Berlin - Der Präsident des Deutschen Sportbundes (DSB), Manfred von Richthofen, sieht geplante Sportveranstaltungen in Deutschland derzeit nicht gefährdet. "Bisher gibt es keine Hinweise, die auf eine Gefahrensituation hindeuten. Uns sind keine Drohungen bekannt. Das gilt natürlich nur für den bundesdeutschen Sportverkehr", sagte von Richthofen.

Bei Teilnahme an Sportveranstaltungen im Krisengebiet und in Ländern, die unmittelbar an der militärischen Auseinandersetzung beteiligt sind, müsse es "immer eine Einzelfallprüfung geben", erklärte von Richthofen.

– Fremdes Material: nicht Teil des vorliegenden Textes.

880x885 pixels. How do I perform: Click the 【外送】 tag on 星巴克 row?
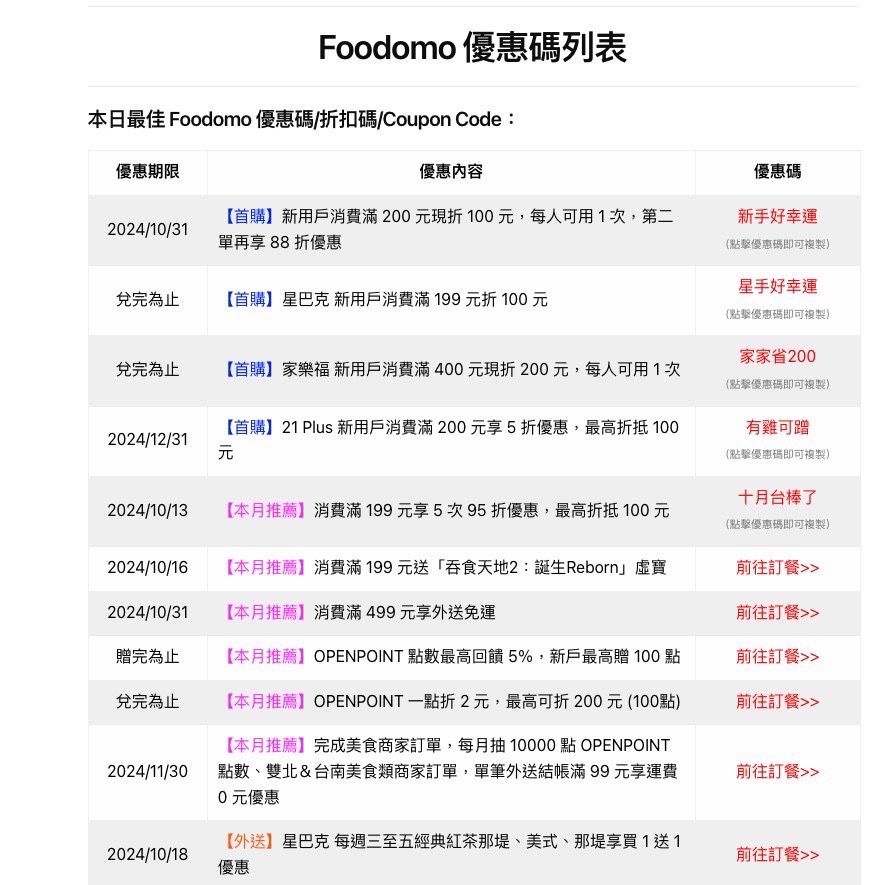click(248, 842)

Sein Verband stehe im engen Kontakt mit dem Innenministerium, das für den Sport und gleichzeitig für die Sicherheit verantwortlich ist. "Ich warne vor Hysterie. Wir würden sofort jeden Hinweis erhalten und weiterleiten."

Ob und wie die Stimmung der Zuschauer bei sportlichen Großereignissen, wie den Bundesligaspielen am Wochenende, von den Diskussionen um den Irak-Krieg beeinflusst wird, könne man nicht voraussehen. "Man kann natürlich nicht ausschließen, dass es irgendwelche Störungen gibt. Das Verhalten der Fans wird sehr unterschiedlich sein, wie auch die Sportler sehr unterschiedlich zu diesem Krieg stehen", sagte von Richthofen.